# [Directions]
For this exercise, restate the data below with no change at all.

Saved data entries:
====================
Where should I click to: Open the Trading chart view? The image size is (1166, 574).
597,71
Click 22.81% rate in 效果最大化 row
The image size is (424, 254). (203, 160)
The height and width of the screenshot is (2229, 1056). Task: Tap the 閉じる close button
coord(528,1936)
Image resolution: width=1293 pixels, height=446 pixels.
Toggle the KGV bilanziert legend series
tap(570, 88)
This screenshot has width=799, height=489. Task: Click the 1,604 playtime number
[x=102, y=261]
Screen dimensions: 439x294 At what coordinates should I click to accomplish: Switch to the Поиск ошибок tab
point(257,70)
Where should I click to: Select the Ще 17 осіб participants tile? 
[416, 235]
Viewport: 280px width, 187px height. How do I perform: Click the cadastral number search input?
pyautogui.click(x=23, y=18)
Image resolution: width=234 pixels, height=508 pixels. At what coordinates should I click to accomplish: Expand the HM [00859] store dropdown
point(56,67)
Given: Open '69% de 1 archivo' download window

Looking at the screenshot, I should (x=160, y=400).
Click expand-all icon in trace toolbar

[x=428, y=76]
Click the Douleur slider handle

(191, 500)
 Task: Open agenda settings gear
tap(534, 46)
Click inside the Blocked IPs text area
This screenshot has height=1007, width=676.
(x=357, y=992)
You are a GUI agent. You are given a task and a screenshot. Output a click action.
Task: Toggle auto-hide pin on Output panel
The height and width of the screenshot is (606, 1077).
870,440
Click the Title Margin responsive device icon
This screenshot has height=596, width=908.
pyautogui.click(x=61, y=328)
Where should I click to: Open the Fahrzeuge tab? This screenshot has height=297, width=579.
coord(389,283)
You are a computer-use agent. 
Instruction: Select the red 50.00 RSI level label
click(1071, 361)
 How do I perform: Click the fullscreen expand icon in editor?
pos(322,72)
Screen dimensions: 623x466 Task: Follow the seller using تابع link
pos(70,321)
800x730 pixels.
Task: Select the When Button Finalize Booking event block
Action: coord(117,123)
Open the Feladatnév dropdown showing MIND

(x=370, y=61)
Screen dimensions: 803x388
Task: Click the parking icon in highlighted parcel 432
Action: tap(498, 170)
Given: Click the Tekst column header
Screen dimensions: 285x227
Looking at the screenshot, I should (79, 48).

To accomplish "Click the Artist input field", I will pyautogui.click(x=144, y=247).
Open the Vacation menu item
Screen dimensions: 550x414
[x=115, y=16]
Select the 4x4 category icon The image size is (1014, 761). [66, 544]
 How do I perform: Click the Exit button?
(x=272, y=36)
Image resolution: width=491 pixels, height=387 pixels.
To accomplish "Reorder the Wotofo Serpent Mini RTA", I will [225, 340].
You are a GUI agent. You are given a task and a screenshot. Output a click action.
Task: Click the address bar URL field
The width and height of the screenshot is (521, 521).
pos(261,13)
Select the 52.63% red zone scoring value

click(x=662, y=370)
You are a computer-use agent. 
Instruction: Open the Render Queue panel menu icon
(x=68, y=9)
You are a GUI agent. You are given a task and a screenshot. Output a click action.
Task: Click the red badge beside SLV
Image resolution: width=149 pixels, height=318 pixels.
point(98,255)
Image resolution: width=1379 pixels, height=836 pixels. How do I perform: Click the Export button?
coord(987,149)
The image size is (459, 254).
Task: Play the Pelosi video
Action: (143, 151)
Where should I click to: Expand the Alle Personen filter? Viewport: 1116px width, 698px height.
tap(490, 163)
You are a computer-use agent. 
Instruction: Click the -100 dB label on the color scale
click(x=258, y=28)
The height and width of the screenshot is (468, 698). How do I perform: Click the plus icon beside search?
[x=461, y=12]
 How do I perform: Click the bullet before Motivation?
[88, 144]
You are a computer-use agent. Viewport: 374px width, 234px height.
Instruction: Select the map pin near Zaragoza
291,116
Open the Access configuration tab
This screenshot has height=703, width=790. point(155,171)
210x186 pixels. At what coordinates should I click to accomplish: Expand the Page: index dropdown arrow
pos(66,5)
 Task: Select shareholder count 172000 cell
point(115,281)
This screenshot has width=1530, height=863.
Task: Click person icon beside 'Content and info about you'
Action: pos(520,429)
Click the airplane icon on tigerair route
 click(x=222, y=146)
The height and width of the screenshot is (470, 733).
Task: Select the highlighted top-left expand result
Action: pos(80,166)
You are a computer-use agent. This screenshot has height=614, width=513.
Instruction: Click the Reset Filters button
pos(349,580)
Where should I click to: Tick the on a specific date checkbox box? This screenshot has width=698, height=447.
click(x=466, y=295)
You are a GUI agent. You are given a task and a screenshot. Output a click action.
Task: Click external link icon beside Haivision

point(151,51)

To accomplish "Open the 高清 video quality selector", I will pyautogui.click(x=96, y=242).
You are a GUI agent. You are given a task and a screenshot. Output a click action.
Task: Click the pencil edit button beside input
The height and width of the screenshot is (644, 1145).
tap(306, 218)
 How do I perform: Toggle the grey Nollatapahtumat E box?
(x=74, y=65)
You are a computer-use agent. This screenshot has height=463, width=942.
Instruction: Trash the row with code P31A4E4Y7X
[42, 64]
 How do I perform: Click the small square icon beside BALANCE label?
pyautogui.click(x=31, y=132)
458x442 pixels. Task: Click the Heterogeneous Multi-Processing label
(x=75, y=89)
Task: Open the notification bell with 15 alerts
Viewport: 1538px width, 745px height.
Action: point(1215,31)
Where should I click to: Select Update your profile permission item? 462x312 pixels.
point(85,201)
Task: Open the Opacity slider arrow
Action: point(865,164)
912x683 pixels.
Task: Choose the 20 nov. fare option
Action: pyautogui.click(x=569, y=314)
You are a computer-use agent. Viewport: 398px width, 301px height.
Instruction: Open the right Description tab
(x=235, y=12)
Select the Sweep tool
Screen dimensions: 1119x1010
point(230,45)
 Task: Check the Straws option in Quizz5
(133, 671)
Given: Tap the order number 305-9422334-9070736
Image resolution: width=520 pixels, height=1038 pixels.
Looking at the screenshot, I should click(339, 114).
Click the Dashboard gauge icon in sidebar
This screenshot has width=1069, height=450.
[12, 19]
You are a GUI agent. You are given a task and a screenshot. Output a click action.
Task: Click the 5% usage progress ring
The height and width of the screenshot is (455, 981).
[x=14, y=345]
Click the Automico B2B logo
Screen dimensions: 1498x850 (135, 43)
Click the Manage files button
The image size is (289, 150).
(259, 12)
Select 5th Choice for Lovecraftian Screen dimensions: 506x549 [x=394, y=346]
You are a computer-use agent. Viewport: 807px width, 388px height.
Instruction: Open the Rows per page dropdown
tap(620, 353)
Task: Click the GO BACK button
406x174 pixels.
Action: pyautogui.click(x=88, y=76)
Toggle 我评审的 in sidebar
====================
# [Exercise response]
Where should I click to: Open the Trading chart view? The image size is (1166, 574).
597,71
Click 22.81% rate in 效果最大化 row
The image size is (424, 254). (203, 160)
The height and width of the screenshot is (2229, 1056). Task: Tap the 閉じる close button
coord(528,1936)
Image resolution: width=1293 pixels, height=446 pixels.
Toggle the KGV bilanziert legend series
tap(570, 88)
This screenshot has width=799, height=489. Task: Click the 1,604 playtime number
[x=102, y=261]
Screen dimensions: 439x294 At what coordinates should I click to accomplish: Switch to the Поиск ошибок tab
point(257,70)
Where should I click to: Select the Ще 17 осіб participants tile? 
[416, 235]
Viewport: 280px width, 187px height. How do I perform: Click the cadastral number search input?
pyautogui.click(x=23, y=18)
Image resolution: width=234 pixels, height=508 pixels. At what coordinates should I click to accomplish: Expand the HM [00859] store dropdown
point(56,67)
Given: Open '69% de 1 archivo' download window

Looking at the screenshot, I should (x=160, y=400).
Click expand-all icon in trace toolbar

[x=428, y=76]
Click the Douleur slider handle

(191, 500)
 Task: Open agenda settings gear
tap(534, 46)
Click inside the Blocked IPs text area
This screenshot has height=1007, width=676.
(x=357, y=992)
You are a GUI agent. You are given a task and a screenshot. Output a click action.
Task: Toggle auto-hide pin on Output panel
The height and width of the screenshot is (606, 1077).
870,440
Click the Title Margin responsive device icon
This screenshot has height=596, width=908.
pyautogui.click(x=61, y=328)
Where should I click to: Open the Fahrzeuge tab? This screenshot has height=297, width=579.
coord(389,283)
You are a computer-use agent. 
Instruction: Select the red 50.00 RSI level label
click(1071, 361)
 How do I perform: Click the fullscreen expand icon in editor?
pos(322,72)
Screen dimensions: 623x466 Task: Follow the seller using تابع link
pos(70,321)
800x730 pixels.
Task: Select the When Button Finalize Booking event block
Action: coord(117,123)
Open the Feladatnév dropdown showing MIND

(x=370, y=61)
Screen dimensions: 803x388
Task: Click the parking icon in highlighted parcel 432
Action: tap(498, 170)
Given: Click the Tekst column header
Screen dimensions: 285x227
Looking at the screenshot, I should (79, 48).

To accomplish "Click the Artist input field", I will pyautogui.click(x=144, y=247).
Open the Vacation menu item
Screen dimensions: 550x414
[x=115, y=16]
Select the 4x4 category icon The image size is (1014, 761). [66, 544]
 How do I perform: Click the Exit button?
(x=272, y=36)
Image resolution: width=491 pixels, height=387 pixels.
To accomplish "Reorder the Wotofo Serpent Mini RTA", I will [225, 340].
You are a GUI agent. You are given a task and a screenshot. Output a click action.
Task: Click the address bar URL field
The width and height of the screenshot is (521, 521).
pos(261,13)
Select the 52.63% red zone scoring value

click(x=662, y=370)
You are a computer-use agent. 
Instruction: Open the Render Queue panel menu icon
(x=68, y=9)
You are a GUI agent. You are given a task and a screenshot. Output a click action.
Task: Click the red badge beside SLV
Image resolution: width=149 pixels, height=318 pixels.
point(98,255)
Image resolution: width=1379 pixels, height=836 pixels. How do I perform: Click the Export button?
coord(987,149)
The image size is (459, 254).
Task: Play the Pelosi video
Action: (143, 151)
Where should I click to: Expand the Alle Personen filter? Viewport: 1116px width, 698px height.
tap(490, 163)
You are a computer-use agent. 
Instruction: Click the -100 dB label on the color scale
click(x=258, y=28)
The height and width of the screenshot is (468, 698). How do I perform: Click the plus icon beside search?
[x=461, y=12]
 How do I perform: Click the bullet before Motivation?
[88, 144]
You are a computer-use agent. Viewport: 374px width, 234px height.
Instruction: Select the map pin near Zaragoza
291,116
Open the Access configuration tab
This screenshot has height=703, width=790. point(155,171)
210x186 pixels. At what coordinates should I click to accomplish: Expand the Page: index dropdown arrow
pos(66,5)
 Task: Select shareholder count 172000 cell
point(115,281)
This screenshot has width=1530, height=863.
Task: Click person icon beside 'Content and info about you'
Action: pos(520,429)
Click the airplane icon on tigerair route
 click(x=222, y=146)
The height and width of the screenshot is (470, 733).
Task: Select the highlighted top-left expand result
Action: pos(80,166)
You are a computer-use agent. This screenshot has height=614, width=513.
Instruction: Click the Reset Filters button
pos(349,580)
Where should I click to: Tick the on a specific date checkbox box? This screenshot has width=698, height=447.
click(x=466, y=295)
You are a GUI agent. You are given a task and a screenshot. Output a click action.
Task: Click external link icon beside Haivision

point(151,51)

To accomplish "Open the 高清 video quality selector", I will pyautogui.click(x=96, y=242).
You are a GUI agent. You are given a task and a screenshot. Output a click action.
Task: Click the pencil edit button beside input
The height and width of the screenshot is (644, 1145).
tap(306, 218)
 How do I perform: Toggle the grey Nollatapahtumat E box?
(x=74, y=65)
You are a computer-use agent. This screenshot has height=463, width=942.
Instruction: Trash the row with code P31A4E4Y7X
[42, 64]
 How do I perform: Click the small square icon beside BALANCE label?
pyautogui.click(x=31, y=132)
458x442 pixels. Task: Click the Heterogeneous Multi-Processing label
(x=75, y=89)
Task: Open the notification bell with 15 alerts
Viewport: 1538px width, 745px height.
Action: point(1215,31)
Where should I click to: Select Update your profile permission item? 462x312 pixels.
point(85,201)
Task: Open the Opacity slider arrow
Action: point(865,164)
912x683 pixels.
Task: Choose the 20 nov. fare option
Action: pyautogui.click(x=569, y=314)
You are a computer-use agent. Viewport: 398px width, 301px height.
Instruction: Open the right Description tab
(x=235, y=12)
Select the Sweep tool
Screen dimensions: 1119x1010
point(230,45)
 Task: Check the Straws option in Quizz5
(133, 671)
Given: Tap the order number 305-9422334-9070736
Image resolution: width=520 pixels, height=1038 pixels.
Looking at the screenshot, I should click(339, 114).
Click the Dashboard gauge icon in sidebar
This screenshot has width=1069, height=450.
[12, 19]
You are a GUI agent. You are given a task and a screenshot. Output a click action.
Task: Click the 5% usage progress ring
The height and width of the screenshot is (455, 981).
[x=14, y=345]
Click the Automico B2B logo
Screen dimensions: 1498x850 (135, 43)
Click the Manage files button
The image size is (289, 150).
(259, 12)
Select 5th Choice for Lovecraftian Screen dimensions: 506x549 [x=394, y=346]
You are a computer-use agent. Viewport: 807px width, 388px height.
Instruction: Open the Rows per page dropdown
tap(620, 353)
Task: Click the GO BACK button
406x174 pixels.
Action: pyautogui.click(x=88, y=76)
Toggle 我评审的 in sidebar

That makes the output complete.